## TASK BRIEF:
Leave every image behind and restate the data word for word.
SUPPLIED ENTRIES Start Marker
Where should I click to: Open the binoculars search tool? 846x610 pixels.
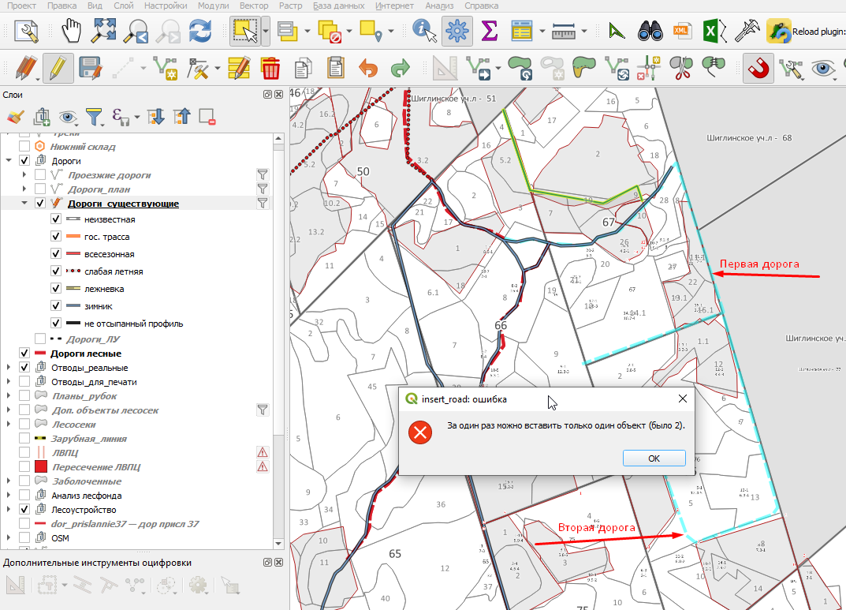(x=650, y=31)
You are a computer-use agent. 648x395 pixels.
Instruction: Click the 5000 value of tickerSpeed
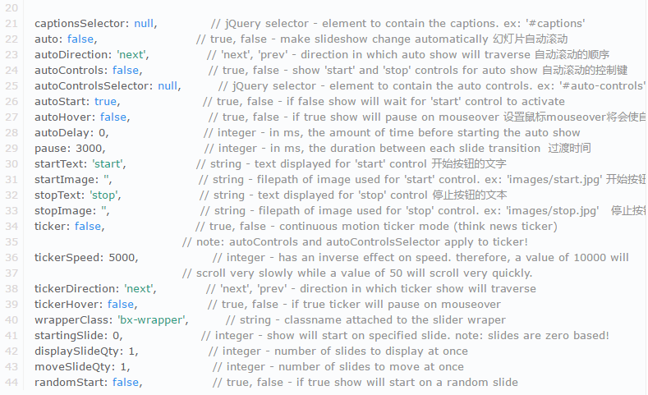(x=122, y=258)
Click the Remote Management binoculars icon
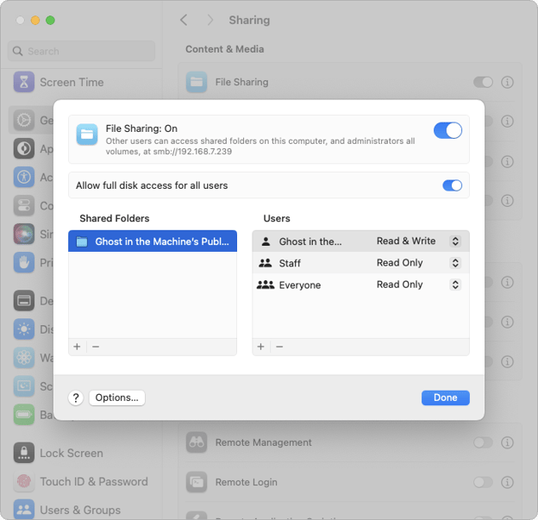Screen dimensions: 538x520 tap(197, 442)
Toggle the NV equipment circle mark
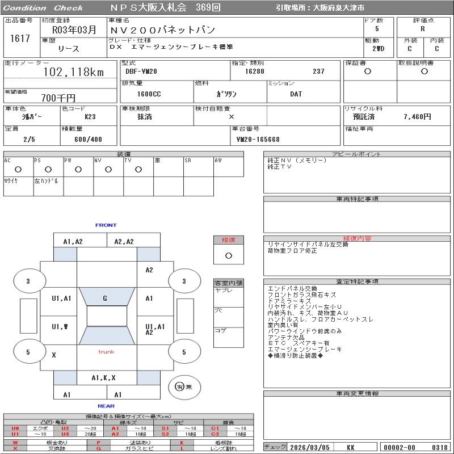 pyautogui.click(x=108, y=170)
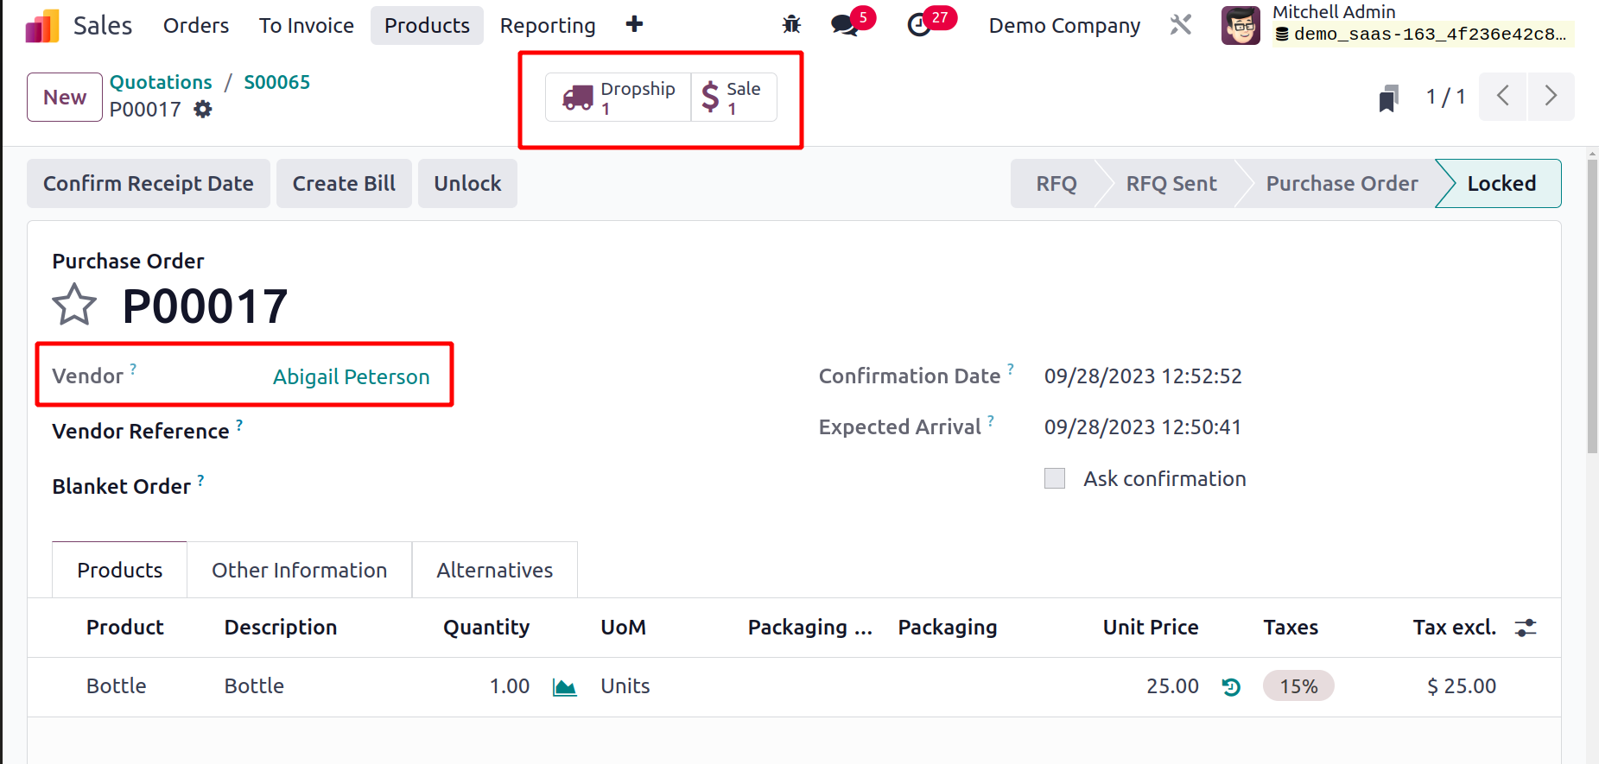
SUPPLIED ENTRIES End Marker
## OUTPUT FOR THIS TASK:
Where should I click to: Open the binoculars search tool? 846x610 pixels.
(x=650, y=31)
You are a computer-use agent. 648x395 pixels.
Instruction: Click the 5000 value of tickerSpeed
(x=122, y=258)
Click the Remote Management binoculars icon
Screen dimensions: 538x520 tap(197, 442)
Toggle the NV equipment circle mark
 pyautogui.click(x=108, y=170)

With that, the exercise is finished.